**** Provided data ****
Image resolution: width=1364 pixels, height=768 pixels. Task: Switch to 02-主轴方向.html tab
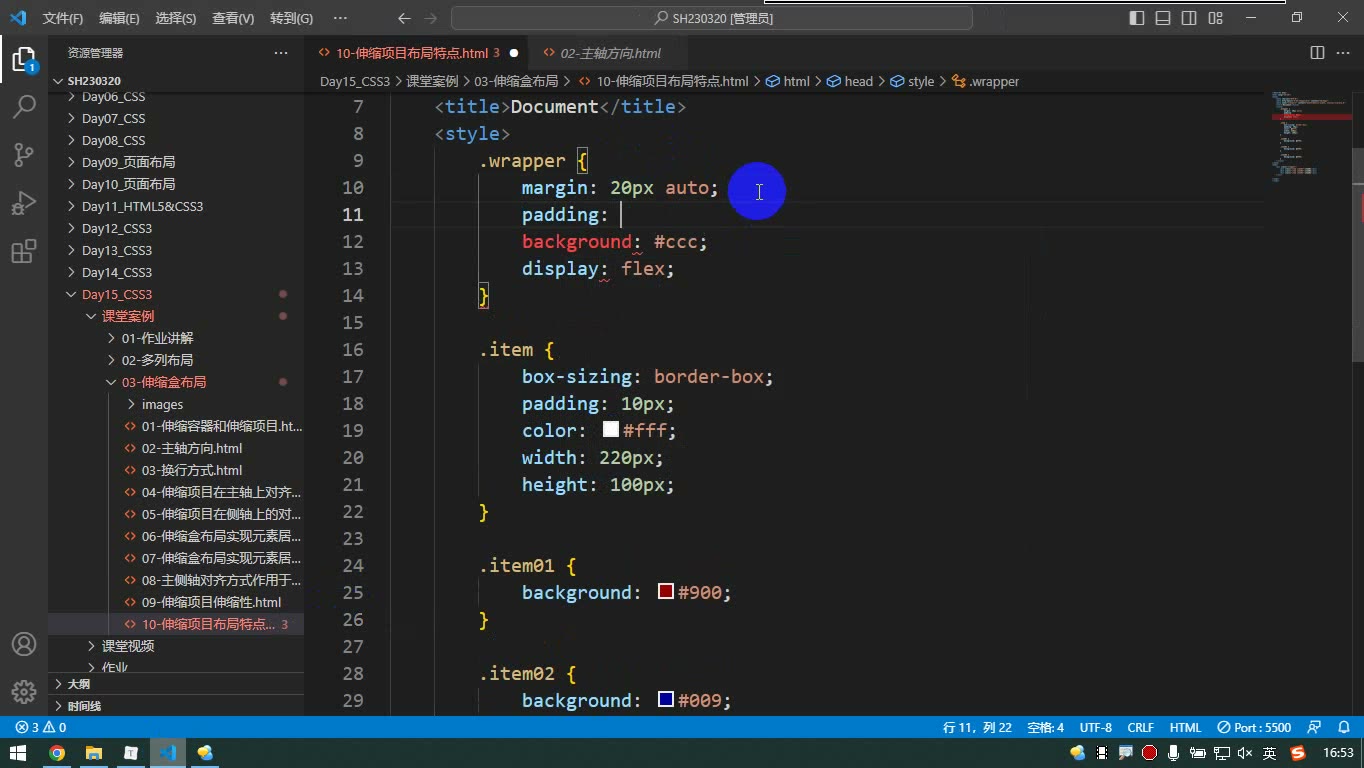pos(610,53)
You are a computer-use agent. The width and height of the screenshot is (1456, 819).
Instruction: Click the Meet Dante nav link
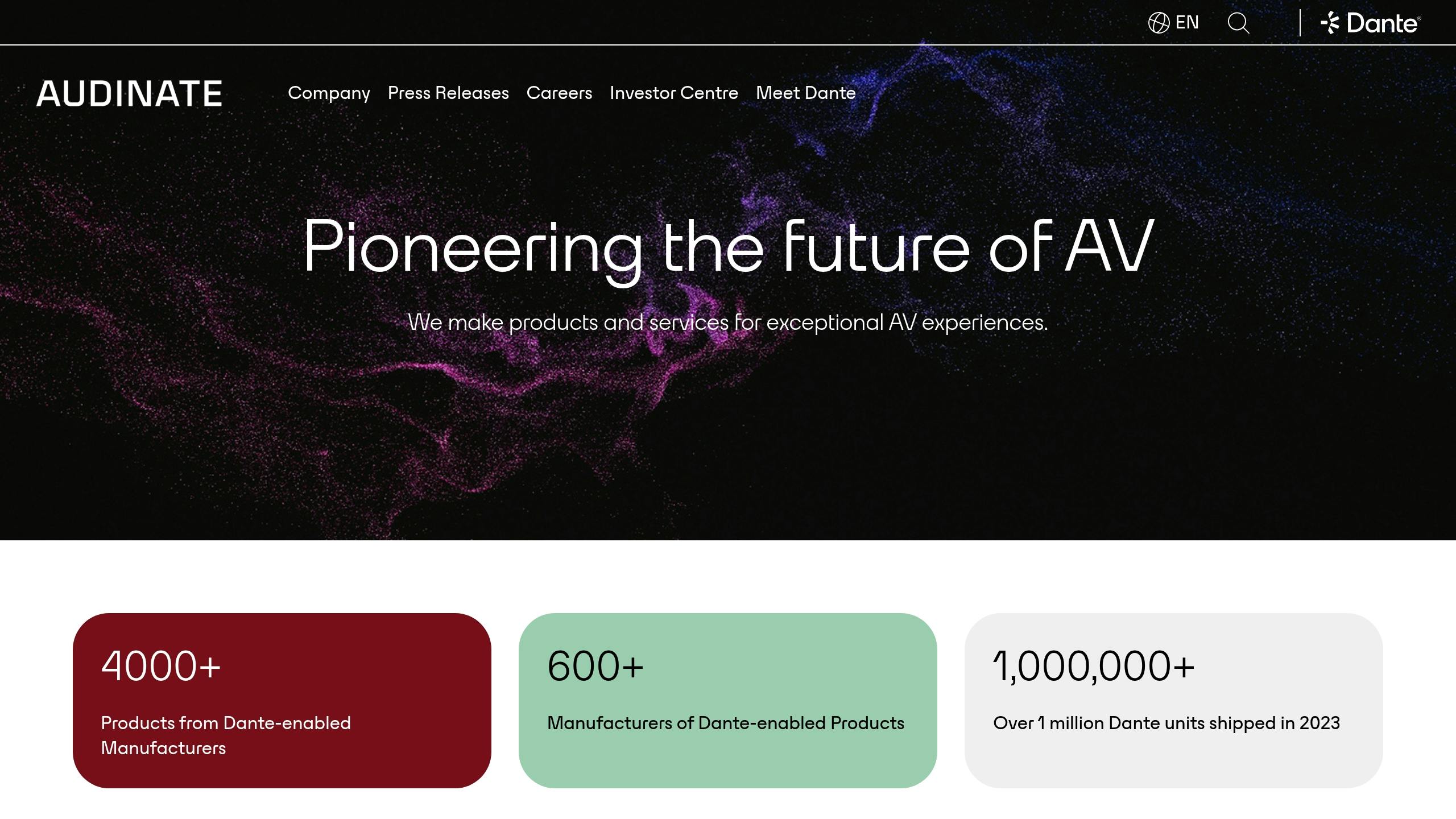[x=805, y=93]
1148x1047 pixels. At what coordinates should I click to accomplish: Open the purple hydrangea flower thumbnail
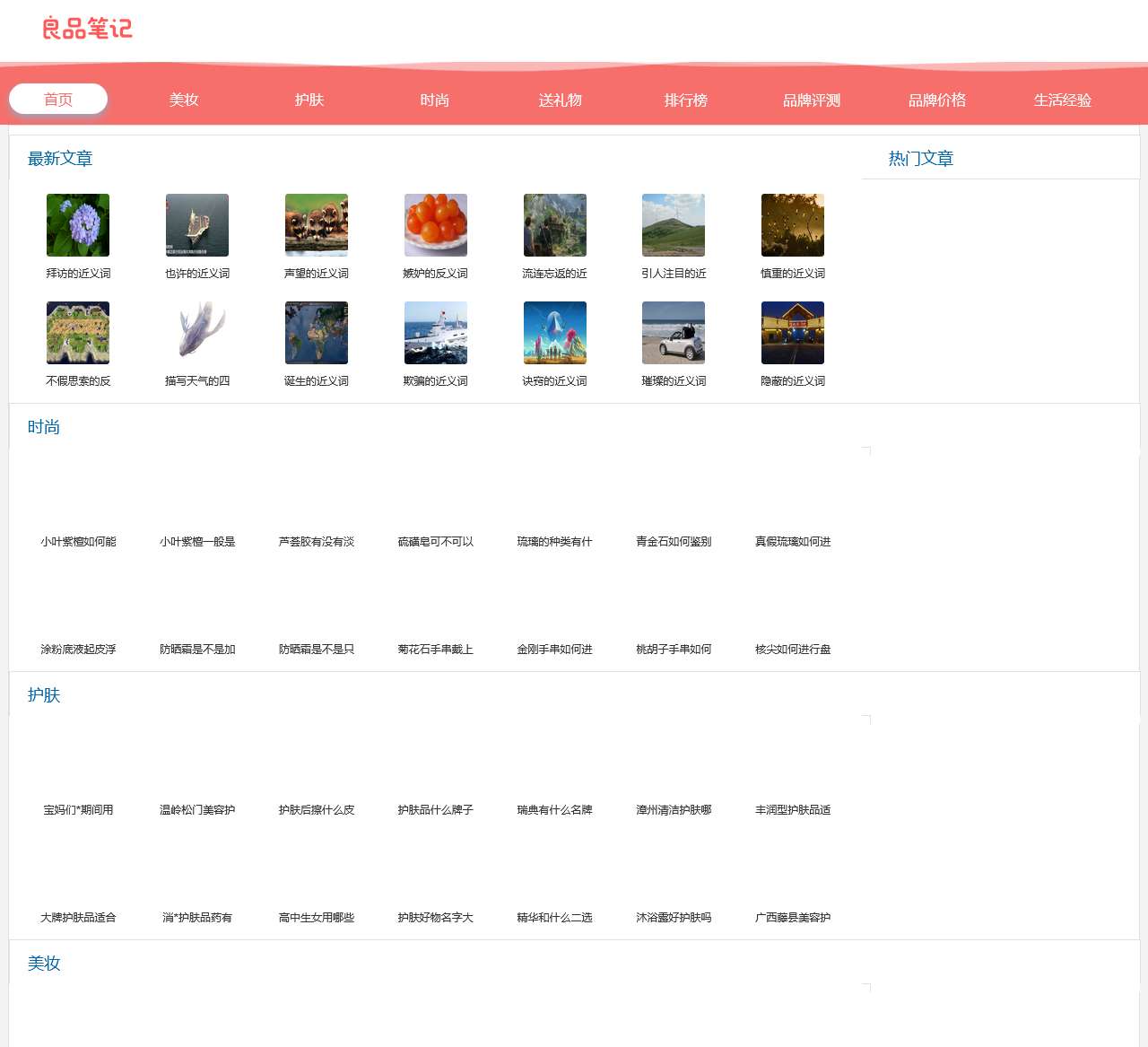click(78, 225)
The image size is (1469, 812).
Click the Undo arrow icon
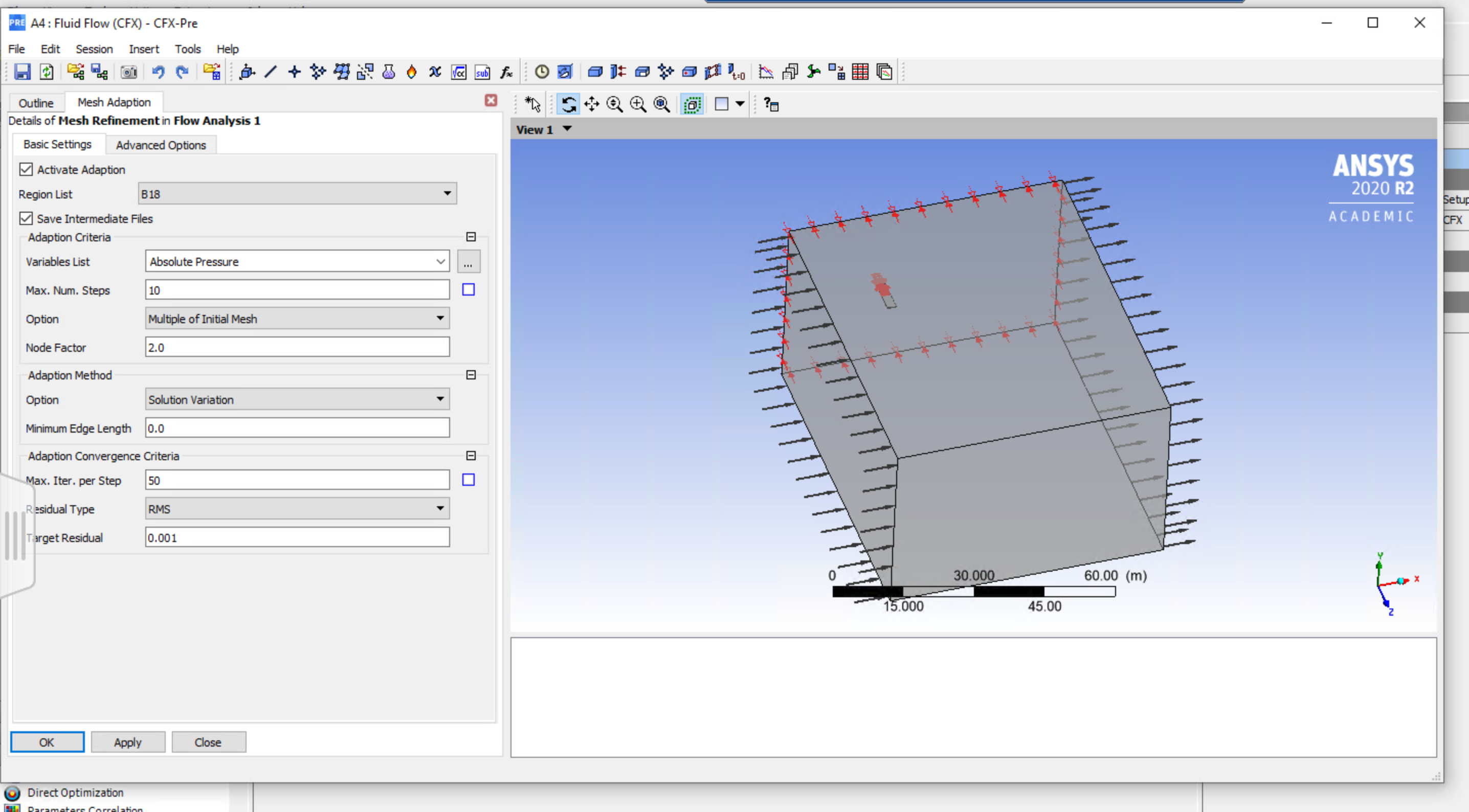click(158, 72)
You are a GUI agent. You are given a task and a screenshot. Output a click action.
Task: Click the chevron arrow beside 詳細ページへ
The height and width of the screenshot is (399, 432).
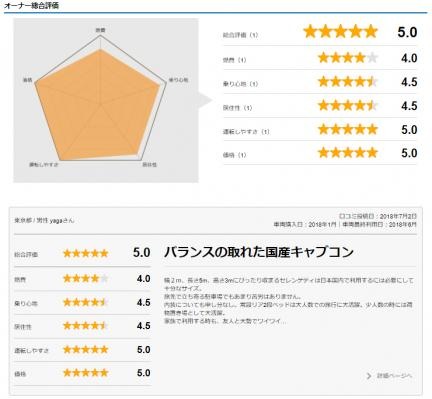click(x=369, y=376)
****
Given problem:
Rewrite all the lines above, requests included, multiplying each coordinate in the answers by 1.3 and rounding to whole numbers, with halves rounded up. Leave the pictures out.

Response below:
Image resolution: width=1364 pixels, height=768 pixels. Task: Switch to 02-主轴方向.html tab
pos(793,69)
You are a computer-use agent. The width and height of the screenshot is (1456, 819).
Instruction: Click the Meet Dante nav link
[x=1047, y=121]
1148x1047 pixels. At what coordinates should I click to accomplish: Open the purple hydrangea flower thumbnail
click(101, 293)
The image size is (1469, 812).
Click the Undo arrow icon
click(205, 94)
You are a GUI agent. You are given a task and a screenshot. Output a click action.
Task: Click the chevron arrow beside 詳細ページへ
The height and width of the screenshot is (399, 432).
click(x=480, y=489)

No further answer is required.